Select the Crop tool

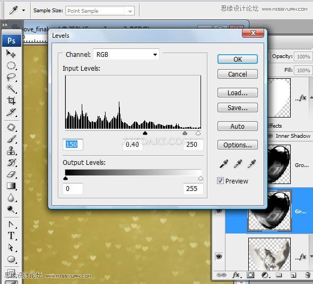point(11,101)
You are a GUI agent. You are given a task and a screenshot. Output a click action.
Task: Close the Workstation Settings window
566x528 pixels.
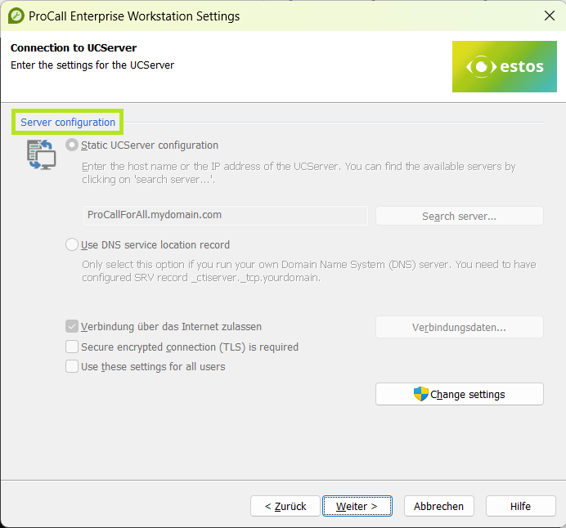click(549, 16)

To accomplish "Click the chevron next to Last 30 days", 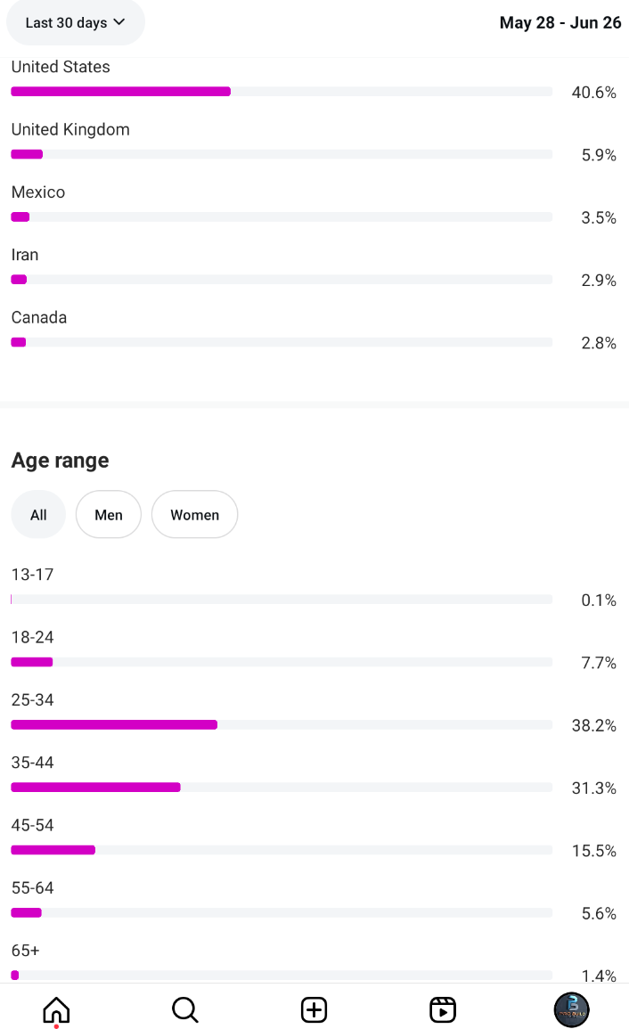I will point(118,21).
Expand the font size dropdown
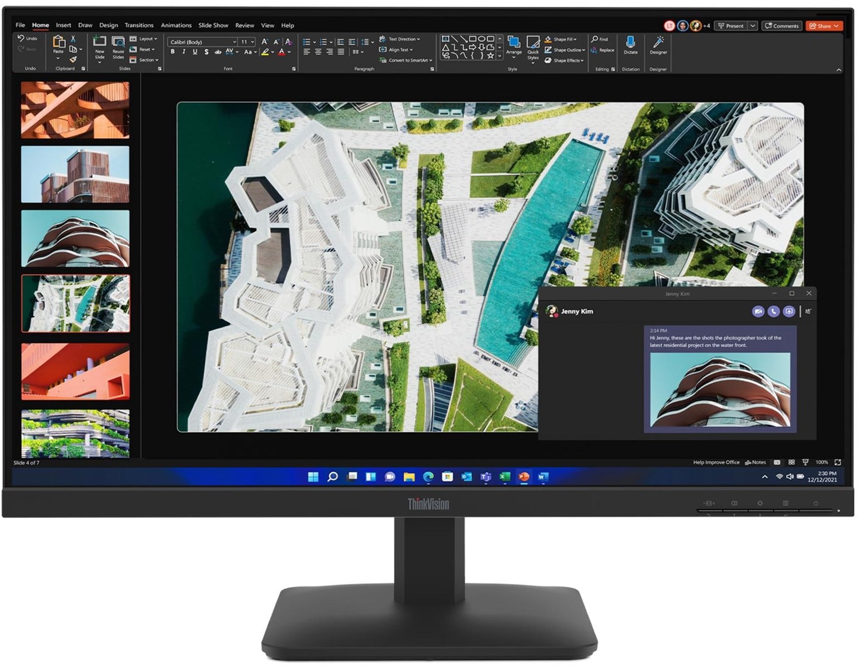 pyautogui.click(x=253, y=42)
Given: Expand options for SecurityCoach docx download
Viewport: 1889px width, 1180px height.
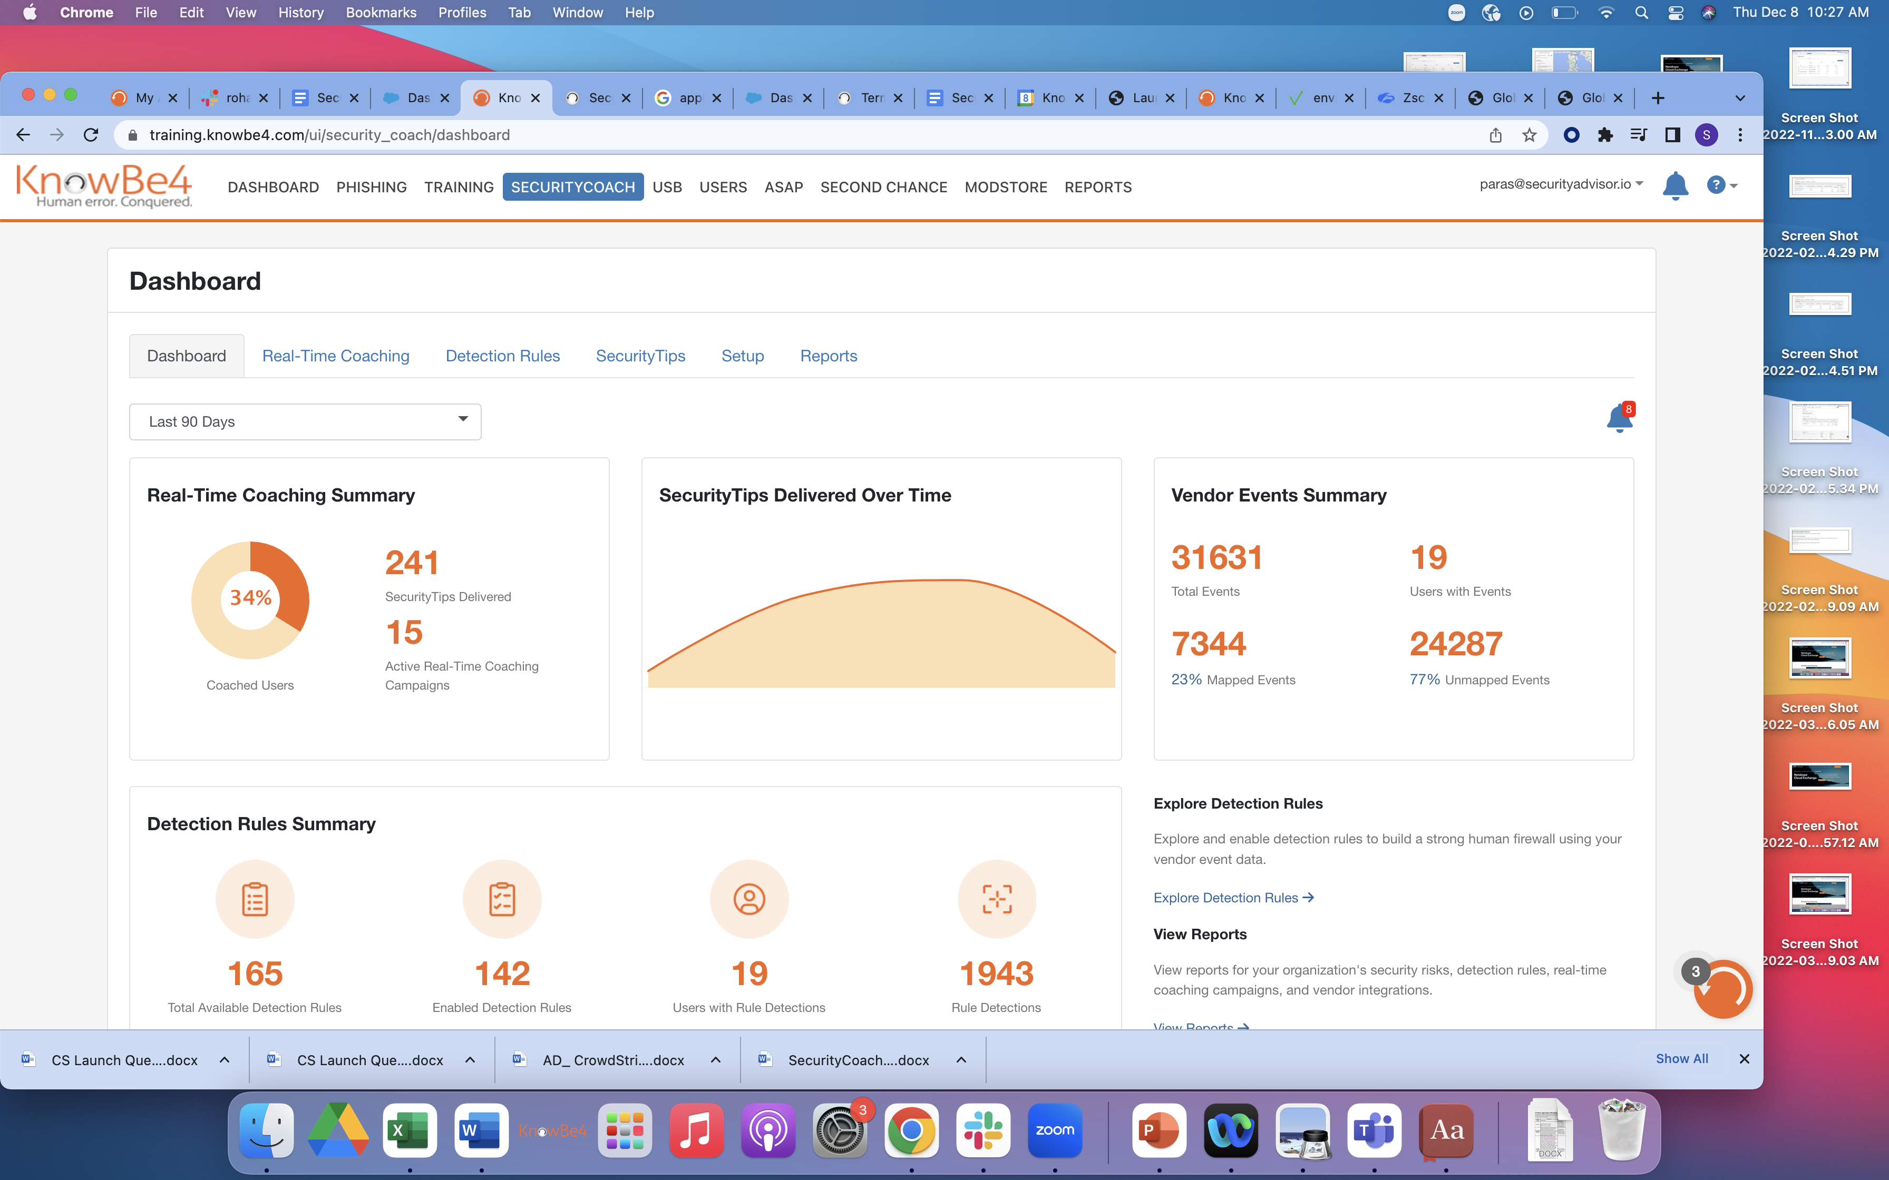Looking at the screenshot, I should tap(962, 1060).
---
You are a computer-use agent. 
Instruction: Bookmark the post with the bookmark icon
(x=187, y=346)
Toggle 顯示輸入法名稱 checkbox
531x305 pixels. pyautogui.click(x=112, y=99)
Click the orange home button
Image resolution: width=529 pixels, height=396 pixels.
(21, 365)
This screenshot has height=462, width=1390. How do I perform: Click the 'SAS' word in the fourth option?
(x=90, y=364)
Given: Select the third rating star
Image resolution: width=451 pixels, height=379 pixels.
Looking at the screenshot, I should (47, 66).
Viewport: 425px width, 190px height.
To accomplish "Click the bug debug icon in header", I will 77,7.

> WORK TO DO
Which rows above contain the word "Expand", with case counting? Report each of those rows in full.

> TASK SOLUTION
Expand the font size dropdown
Given: Expand options for SecurityCoach docx download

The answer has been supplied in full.